I'm wondering what is wrong with the division (a/b) when a = INT32_MIN and b = -1. Is it undefined? If so why?

Answer 1

I think it's because the absolute value of INT32_MIN is 1 larger than INT32_MAX. So INT32_MIN/-1 actually equals INT32_MAX + 1 which would overflow.

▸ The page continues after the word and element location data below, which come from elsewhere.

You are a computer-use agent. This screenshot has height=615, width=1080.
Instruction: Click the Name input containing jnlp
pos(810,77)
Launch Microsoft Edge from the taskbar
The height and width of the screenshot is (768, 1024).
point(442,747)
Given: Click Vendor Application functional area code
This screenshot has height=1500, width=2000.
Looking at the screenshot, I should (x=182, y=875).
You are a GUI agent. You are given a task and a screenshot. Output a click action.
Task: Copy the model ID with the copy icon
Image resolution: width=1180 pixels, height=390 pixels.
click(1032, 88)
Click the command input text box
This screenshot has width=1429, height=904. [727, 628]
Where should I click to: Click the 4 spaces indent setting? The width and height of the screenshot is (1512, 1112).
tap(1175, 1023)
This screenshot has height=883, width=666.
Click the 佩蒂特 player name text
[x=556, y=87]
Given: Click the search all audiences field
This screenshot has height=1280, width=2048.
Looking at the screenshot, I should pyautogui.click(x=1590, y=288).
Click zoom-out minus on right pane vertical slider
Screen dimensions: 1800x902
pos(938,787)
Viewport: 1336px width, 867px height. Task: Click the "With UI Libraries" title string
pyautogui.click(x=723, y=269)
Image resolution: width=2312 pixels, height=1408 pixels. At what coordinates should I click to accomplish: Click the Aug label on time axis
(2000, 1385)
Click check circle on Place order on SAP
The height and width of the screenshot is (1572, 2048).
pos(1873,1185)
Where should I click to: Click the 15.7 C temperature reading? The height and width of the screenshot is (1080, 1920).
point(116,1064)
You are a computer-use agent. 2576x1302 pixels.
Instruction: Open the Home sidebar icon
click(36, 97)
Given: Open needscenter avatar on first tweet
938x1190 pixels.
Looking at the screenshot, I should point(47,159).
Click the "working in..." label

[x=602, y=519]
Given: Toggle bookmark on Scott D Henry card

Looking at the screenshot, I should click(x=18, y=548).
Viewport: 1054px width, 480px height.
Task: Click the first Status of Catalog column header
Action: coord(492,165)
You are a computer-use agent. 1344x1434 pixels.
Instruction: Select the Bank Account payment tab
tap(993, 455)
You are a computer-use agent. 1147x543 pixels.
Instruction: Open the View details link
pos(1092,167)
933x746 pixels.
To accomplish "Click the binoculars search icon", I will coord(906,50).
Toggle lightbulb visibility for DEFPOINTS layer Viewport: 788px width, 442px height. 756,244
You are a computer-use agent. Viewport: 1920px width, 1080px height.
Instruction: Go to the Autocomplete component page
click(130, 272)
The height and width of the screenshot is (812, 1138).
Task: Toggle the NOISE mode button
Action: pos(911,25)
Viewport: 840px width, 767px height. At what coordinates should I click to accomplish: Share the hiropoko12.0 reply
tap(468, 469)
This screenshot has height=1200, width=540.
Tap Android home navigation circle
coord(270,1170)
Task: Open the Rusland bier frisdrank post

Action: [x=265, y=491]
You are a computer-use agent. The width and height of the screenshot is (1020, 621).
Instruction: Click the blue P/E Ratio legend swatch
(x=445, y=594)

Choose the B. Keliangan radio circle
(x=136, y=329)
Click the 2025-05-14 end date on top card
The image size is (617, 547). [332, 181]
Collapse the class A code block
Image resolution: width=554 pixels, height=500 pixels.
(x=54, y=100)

So for 32-bit integers, there are 4,294,967,296 values.
There are 2,147,483,648 values for negative numbers (-2,147,483,648 to -1).
There is 1 value for zero (0).
There are 2,147,483,647 values for positive numbers (1 to 2,147,483,647) because 0 took 1 value away from the positive numbers.

Answer 2

This is because int32_t is represented using two's-complement, and numbers with N bits in two's-complement range from −2^(N−1) to 2^(N−1)−1. Therefore, when you carry out the division, you get: -2^(31) / -1 = 2^(N-1). Notice that the result is larger than 2^(N-1)-1, meaning you get an overflow!